Wireshark · Ethereal-dev: Re: [Ethereal-dev] Re: Ethereal Gripe

[Andreas Sikkema <ramdyne@xxxxxxxxx>]

John McDermott wrote:

> This might be tricky with tethereal.  It would be nice to have a 
> gui-based protocol analyzer builder, though, even if it were simple.  It 
> could generate the "protocol specification language", C or perl/python. 
> I was thinking of a sort of generic, basic (not BASIC) sort of tool so 
> that if someone wanted to one could build a quick and dirty decoder.

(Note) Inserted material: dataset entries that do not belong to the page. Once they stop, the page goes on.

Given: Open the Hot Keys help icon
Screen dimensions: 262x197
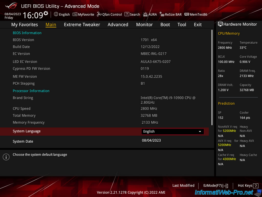Looking at the screenshot, I should (256, 186).
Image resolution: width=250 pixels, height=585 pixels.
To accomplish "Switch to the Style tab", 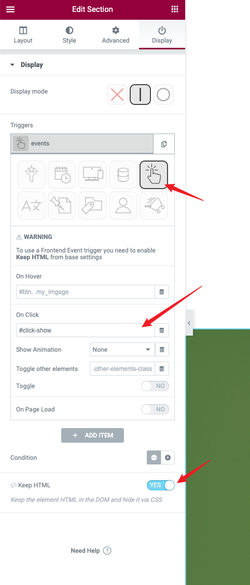I will [x=70, y=35].
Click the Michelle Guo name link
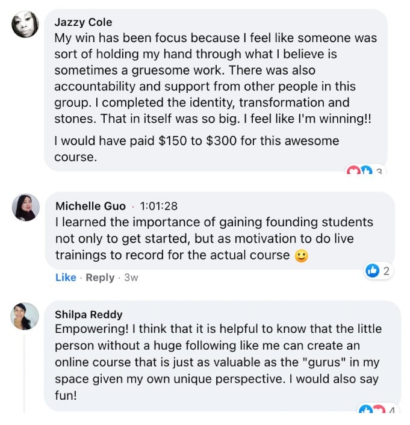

I am thinking along the lines of a very simple language (something
like a stripped version of ASN.1).

You have bits, bytes, integers, strings and the sequence in which they
appear are the way the appear in the protocol. Maybe add something
like a choice, but that would make things slightly more complicated,
but not that much I think.

PROTOCOL "MyFirstProtocol", "My very own first protocol"
REGISTER "tcp.port", 1720

INTEGER length
BYTE CHOICE packet_type
     0      setup
            BYTE thing
            STRING caller_id
     1      connect
            BYTE otherthing
            INTEGER something

This might be a little too simple (the parser might get confused
without explicit ends to things), butt his would generate something
along the lines (of the current code):

void packet_dissect_MyFirstProtocol()
{
  create new tree for protocol

  proto_tree_add_item( hf_length, ...);

  int packet_type;
  packet_type = tvb_get_uint32(...);
  proto_tree_add_item( hf_packet_type, ...);

  create new tvb

  switch( packet_type )
  {
    case 0:
      dissect_setup();
    break;
    case 1:
      dissect_connect();
    break;
  }
}


-- 
Andreas Sikkema